District preps staff to handle fentanyl overdoses

November 20, 2022 — by Leyna Chan
Photo by Leyna Chan
Fentanyl’s potency is well-known, but it’s important to differentiate between its medical and recreational roles.
Staff finds that learning about fentanyl’s danger is equal parts enlightening, surprising and intimidating.

Fentanyl overdoses and deaths are on the rise, and starting this fall, the district is trying to make sure both Saratoga and Los Gatos staff are ready to handle any possible episodes, including making sure each classroom now contains a Naloxone kit that aids in reviving victims. 

According to data from the California Department of Public Health, the number of fentanyl overdose deaths in California jumped from 82 in 2012 to 5,722 in the past decade. The typical age range for victims is between 18 to 25 — ages where drug experimentation is common. The need for fentanyl awareness grew after the fentanyl-related deaths of two LGHS students in 2020.

Such incidents have only continued to become more prevalent in schools and neighborhoods across the Bay Area. Even over-the-counter drugs like Tylenol and Advil can be laced with fentanyl. In response to the risk of fentanyl overdoses, opioid overdose training has been implemented  in school districts statewide.

The opioid overdose training for SHS teachers began as an addition to the pre-existing standard staff protocol at a faculty meeting in September. The presentation covered matters such as how fentanyl attacks the body and medication administration, information that is often unfamiliar to those in relatively unafflicted communities like Saratoga. 

Throughout the presentation, staff members learned about how each classroom has been pre-equipped with a Naloxone kit containing two nasal sprays, one for each nostril. In the case of an overdose, teachers are expected to quickly recognize and address symptoms, administer the medication (twice if needed) and contact both 911 and the school nurse.

Over the past couple of years, health clerk Tammy Parris said she has seen two accidental overdoses. In both circumstances, the students had taken medication for treating anxiety and trusted the safety of their source. In reality, the medication had come from a third party that had laced the pills with fentanyl, which entered their systems, gradually suppressed their ability to breathe and caused the students to suffocate. Fortunately, the responses were swift and the necessary Naloxone medication was administered in time to revive them.

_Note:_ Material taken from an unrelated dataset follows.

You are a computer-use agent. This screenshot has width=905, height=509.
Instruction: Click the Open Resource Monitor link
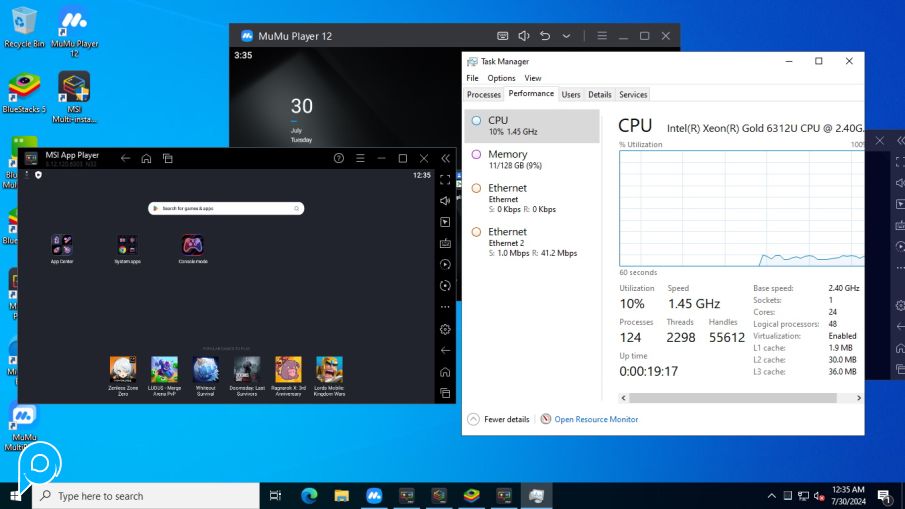point(596,419)
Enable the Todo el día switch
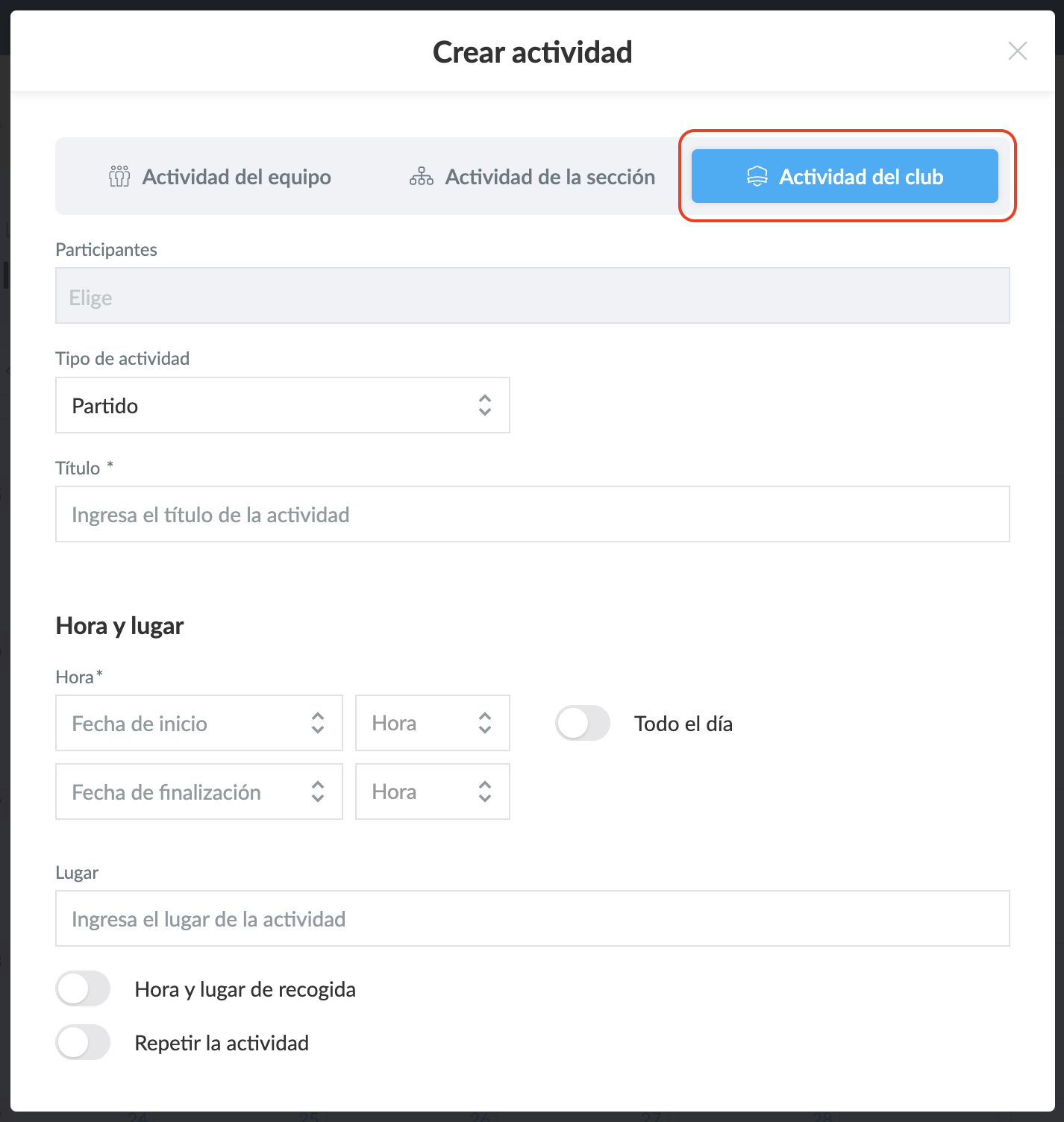This screenshot has width=1064, height=1122. [583, 724]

During the presentation, experts provided insight on the transmissibility of the opioid in order to give teachers a better idea of the risk it poses to both students and staff alike. 

“Fentanyl is very transmissible through your fingertips, especially since our hands are porous,” Parris said. “You can be contaminated without really even knowing that you’ve gotten it nor having taken the pill.” 

English teacher Megan Laws said that she felt grateful she got to attend the presentation, as it shed light on an issue that she had not yet encountered before in the school environment. 

“They were telling us three granules of fentanyl is enough to produce an overdose, and that’s like, grains of salt,” Laws said. “The presentation opened our eyes as to how much of a problem [opioid overdose] is in the Bay Area, even with populations that aren’t considered careless.”

Parris noted that the training was sufficiently effective, saying it was “the best the district could provide given the general lack of direct experience the school staff has had with these situations.” She said she trusts that any teachers unsure about possible symptoms will seek her or the district nurse for assistance.

Despite the training and preparation, there’s a possibility that symptoms may go undetected or be difficult to identify and confirm in a real event. To address this concern, the trainers informed staff that there is no harm in administering the medication even if their suspicions turn out to be wrong. 

“The nice thing about that medication is if you administer it, and you don’t have a medication in your system that it needs to counteract, then it won’t hurt you,” Parris said. “It’s better to give the medication, especially if you’ve got someone who’s not responsive or breathing.”

So far little information about the epidemic has gone to SHS students, but a seminar on the topic was hosted at LGHS on Oct. 20.

“You can do a lot to your system if you’re experimenting,” Laws said. “I think that students should definitely be made aware of the consequences. Reading that fentanyl can produce an extreme euphoria, wanting to feel that and not knowing the downsides to it is a problem.”